§ What to produce
Lines after the one containing "Click the SV" are to be omitted; print exactly each line from the start of the records up to and including it.

(Stored dataset items)
BEGIN
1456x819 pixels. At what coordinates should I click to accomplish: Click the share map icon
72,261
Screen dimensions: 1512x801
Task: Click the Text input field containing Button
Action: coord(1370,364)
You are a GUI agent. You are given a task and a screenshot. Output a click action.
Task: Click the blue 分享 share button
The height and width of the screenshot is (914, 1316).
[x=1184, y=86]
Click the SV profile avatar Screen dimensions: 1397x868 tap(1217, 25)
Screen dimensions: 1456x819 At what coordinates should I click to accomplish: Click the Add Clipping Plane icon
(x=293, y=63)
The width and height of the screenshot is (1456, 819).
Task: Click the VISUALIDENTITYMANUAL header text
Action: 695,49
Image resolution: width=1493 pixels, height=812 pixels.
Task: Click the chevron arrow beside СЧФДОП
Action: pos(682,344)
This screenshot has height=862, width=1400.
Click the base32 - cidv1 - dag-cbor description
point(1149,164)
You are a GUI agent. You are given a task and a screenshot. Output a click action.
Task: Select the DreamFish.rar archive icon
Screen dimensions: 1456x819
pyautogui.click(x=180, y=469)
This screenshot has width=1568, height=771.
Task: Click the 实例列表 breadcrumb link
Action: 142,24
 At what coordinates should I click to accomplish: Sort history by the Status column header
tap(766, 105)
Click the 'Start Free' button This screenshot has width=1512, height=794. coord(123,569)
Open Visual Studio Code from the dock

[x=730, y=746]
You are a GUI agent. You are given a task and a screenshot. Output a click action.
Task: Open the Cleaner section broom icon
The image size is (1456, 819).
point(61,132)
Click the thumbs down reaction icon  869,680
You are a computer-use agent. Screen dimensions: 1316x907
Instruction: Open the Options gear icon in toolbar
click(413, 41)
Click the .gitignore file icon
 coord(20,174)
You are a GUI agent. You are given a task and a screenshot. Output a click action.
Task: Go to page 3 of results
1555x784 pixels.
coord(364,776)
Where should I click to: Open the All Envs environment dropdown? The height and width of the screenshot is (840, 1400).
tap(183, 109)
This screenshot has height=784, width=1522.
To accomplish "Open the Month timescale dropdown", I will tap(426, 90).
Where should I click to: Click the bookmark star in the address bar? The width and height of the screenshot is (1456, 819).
END
§ Written response
1456x819 pixels. At what coordinates should I click to accomplish: Click the share map icon
72,261
Screen dimensions: 1512x801
Task: Click the Text input field containing Button
Action: coord(1370,364)
You are a GUI agent. You are given a task and a screenshot. Output a click action.
Task: Click the blue 分享 share button
The height and width of the screenshot is (914, 1316).
[x=1184, y=86]
Click the SV profile avatar Screen dimensions: 1397x868 tap(1217, 25)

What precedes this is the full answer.